There are a large number of important personal and social policy issues upon which liberals and conservatives completely disagree. I have to consider whether all of these seemingly unrelated positions are merely symptomatic of more fundamental underlying personality differences.
I submit that conservative worldviews arise from three primary character traits: dogmatism, selfishness, and fearfulness.
The first basic personality trait is the degree to which you are a situational or a dogmatic thinker. Liberals tend to be situational, weighing and balancing the nuanced competing ethics of a given situation. Conservatives tend to be dogmatic, enforcing strict, simplistic rules in accordance with their moral beliefs. Liberals are frightened by what they regard as mindless dogmatism, while conservatives view situational ethics as a dangerous lack of moral principles.
The second fundamental trait that influences our worldview is selfishness. Conservatives are essentially selfish in putting their self-interest and their beliefs first, whereas liberals tend to more strongly respect differences and emphasize the public good with the view that “it takes a village.”
Their third important trait is fearfulness. It is fearfulness that drives the conservative need for guns, for an insanely large military arm, and fear of immigrants and those unlike them.
Since the real motivations for conservative positions (dogmatism, selfishness, and fear) are not things that conservatives can acknowledge in themselves, they must come up with other rationales for their positions. This causes conservatives to vilify intellectualism and ridicule facts. It forces smart conservatives to defend their dogmatic, selfish, and fearful positions with stupid arguments. Smart people put forth stupid arguments to defend a selfish, anti-social culture of guns. Smart people put forth stupid arguments to defend a belief in god, to defend pro-life legislation, rampant militarism, economic Darwinism, and trickle-down economics.
Smart Christians like Ken Ham make stupid arguments to support their creationist beliefs. Ham insists that everything in the bible he agrees with is literal, while everything he disagrees with is figurative only (see here). Similarly, smart conservative supreme court justices claim that the Constitution must be interpreted literally when it supports them, but when it doesn’t support them they insist in an “original intent” interpretation that always happens to support their conservative views (see here).
The result is that we hear a lot of falsehoods and specious arguments in defense of a wide range of conservative positions that are all really rationalizations of dogmatism, selfishness, and fear.
Now wait a second, you may say. While conservatives may disagree with us liberals, they are simply good, well-intentioned people with sincere differences of opinion as to what is best for everyone. They sincerely believe their pro-life activism saves lives, that more guns are the solution to gun violence, and that a strong military prevents wars. You shouldn’t disparage them with negative characterizations of dogmatism, selfishness, and fear.
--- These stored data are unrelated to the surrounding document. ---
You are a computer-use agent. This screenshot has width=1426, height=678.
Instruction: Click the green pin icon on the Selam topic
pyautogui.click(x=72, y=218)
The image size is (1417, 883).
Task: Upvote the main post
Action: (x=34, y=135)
I would be inclined to believe that as well. However, we have a disturbing “tell” that suggests otherwise. The fact that conservatives deny global climate changes signals to us that they have not simply reached a differing conclusion on this issue. The facts are so overwhelming on this, that their denial can only be driven by strong underlying traits, particularly selfishness. They simply care more about being able to burn all the fossil fuels they want, make all the money they want today, and heck with tomorrow for the entire world. Since few are willing to claim that CO2 is actually good for the planet, the others simply deny, deny, deny.
The fact that conservatives can deny facts and rationalize their denial of climate change makes it likely that all their other arguments are similarly driven by underlying traits including dogmatism, selfishness, and fear. Their denial of climate change suggests that conservatives do not merely reach different conclusions given the information they are exposed to, rather they limit their information and formulate rationalizations to defend their dogmatism, selfishness, and fear. Climate change tells us that these traits are strong in conservatives, and those traits cannot help but drive their positions on other important issues as well.
If we liberals wish to push back on these critical issues, we need to stop debating specious and shifting secondary arguments and start to deal more directly with these fundamental character drivers.